● **WORK ITEM**:
How many lines of the listing below hold the word "will"? Answer with the number alone.
---- DATA SHOWN
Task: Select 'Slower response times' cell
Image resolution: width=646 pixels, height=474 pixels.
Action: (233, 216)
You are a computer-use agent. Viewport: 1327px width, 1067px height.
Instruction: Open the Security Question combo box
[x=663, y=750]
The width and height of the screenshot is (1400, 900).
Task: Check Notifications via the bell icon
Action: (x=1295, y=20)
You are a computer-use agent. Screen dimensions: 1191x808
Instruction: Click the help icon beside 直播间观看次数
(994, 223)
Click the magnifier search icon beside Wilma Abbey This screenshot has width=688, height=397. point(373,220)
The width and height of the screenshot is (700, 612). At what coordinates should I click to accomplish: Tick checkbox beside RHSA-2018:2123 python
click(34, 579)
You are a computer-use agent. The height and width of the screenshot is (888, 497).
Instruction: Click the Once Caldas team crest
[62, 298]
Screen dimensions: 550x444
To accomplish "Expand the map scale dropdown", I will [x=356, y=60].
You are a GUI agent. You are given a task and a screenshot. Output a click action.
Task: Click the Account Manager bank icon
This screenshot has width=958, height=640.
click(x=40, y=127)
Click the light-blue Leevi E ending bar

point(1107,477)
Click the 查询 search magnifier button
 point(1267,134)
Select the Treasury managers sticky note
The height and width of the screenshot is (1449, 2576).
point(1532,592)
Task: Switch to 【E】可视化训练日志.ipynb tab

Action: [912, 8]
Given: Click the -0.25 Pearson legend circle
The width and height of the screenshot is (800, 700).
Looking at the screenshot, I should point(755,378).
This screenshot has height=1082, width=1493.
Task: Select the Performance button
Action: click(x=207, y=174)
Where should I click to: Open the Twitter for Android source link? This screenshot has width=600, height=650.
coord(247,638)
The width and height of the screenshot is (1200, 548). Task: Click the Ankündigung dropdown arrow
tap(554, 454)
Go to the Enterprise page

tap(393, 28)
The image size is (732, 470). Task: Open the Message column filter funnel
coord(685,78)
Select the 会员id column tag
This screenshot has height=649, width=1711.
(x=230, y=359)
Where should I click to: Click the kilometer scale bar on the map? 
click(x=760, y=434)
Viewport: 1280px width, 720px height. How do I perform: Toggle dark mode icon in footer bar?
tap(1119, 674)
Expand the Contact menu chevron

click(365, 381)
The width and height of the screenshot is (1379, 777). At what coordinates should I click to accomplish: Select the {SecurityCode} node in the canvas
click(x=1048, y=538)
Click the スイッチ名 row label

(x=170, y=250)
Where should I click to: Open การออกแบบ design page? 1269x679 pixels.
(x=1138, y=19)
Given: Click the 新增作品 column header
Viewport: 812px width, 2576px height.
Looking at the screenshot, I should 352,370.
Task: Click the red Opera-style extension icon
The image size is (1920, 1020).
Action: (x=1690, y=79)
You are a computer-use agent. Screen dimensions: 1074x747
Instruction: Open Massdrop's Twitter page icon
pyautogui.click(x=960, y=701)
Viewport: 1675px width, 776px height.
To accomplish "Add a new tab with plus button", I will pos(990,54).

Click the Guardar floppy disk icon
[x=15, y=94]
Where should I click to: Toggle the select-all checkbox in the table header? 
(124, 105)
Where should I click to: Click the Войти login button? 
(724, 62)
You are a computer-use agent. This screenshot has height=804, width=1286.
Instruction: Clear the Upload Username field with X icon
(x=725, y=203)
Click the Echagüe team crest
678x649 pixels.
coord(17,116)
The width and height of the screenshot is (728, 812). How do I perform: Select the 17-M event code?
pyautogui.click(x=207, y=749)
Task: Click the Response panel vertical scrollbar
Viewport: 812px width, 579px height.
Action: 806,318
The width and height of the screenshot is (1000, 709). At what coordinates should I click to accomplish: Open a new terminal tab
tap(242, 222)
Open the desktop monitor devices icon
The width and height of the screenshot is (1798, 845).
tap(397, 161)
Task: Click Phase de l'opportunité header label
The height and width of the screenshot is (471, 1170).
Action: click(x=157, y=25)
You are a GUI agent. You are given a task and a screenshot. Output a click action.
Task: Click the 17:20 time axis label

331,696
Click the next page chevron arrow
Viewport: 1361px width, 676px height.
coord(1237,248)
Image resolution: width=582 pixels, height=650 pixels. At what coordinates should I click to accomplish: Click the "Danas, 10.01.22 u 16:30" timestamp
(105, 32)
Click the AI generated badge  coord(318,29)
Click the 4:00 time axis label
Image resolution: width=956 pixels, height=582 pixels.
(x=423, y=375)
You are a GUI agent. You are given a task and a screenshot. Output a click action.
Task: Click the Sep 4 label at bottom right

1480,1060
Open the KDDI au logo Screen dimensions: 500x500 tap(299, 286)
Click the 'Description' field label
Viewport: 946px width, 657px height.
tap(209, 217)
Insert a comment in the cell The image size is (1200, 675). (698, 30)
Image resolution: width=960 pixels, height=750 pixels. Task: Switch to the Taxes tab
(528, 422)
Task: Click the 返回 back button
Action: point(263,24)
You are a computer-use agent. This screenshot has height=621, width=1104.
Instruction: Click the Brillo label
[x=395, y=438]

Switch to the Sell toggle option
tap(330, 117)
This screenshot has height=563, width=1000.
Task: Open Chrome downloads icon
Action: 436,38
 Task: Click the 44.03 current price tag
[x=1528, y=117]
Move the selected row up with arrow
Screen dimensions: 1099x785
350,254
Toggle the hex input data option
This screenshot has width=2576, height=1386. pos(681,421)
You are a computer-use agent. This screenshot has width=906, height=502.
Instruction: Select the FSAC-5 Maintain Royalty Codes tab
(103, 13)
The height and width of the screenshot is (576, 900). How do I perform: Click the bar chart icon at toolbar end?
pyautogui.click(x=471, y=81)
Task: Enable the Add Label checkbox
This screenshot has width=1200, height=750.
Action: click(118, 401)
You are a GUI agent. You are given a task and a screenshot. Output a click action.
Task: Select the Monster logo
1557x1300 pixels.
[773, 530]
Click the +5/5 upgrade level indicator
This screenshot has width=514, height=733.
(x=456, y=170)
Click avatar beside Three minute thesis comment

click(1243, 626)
--------
● **RESULT OF THE TASK**:
2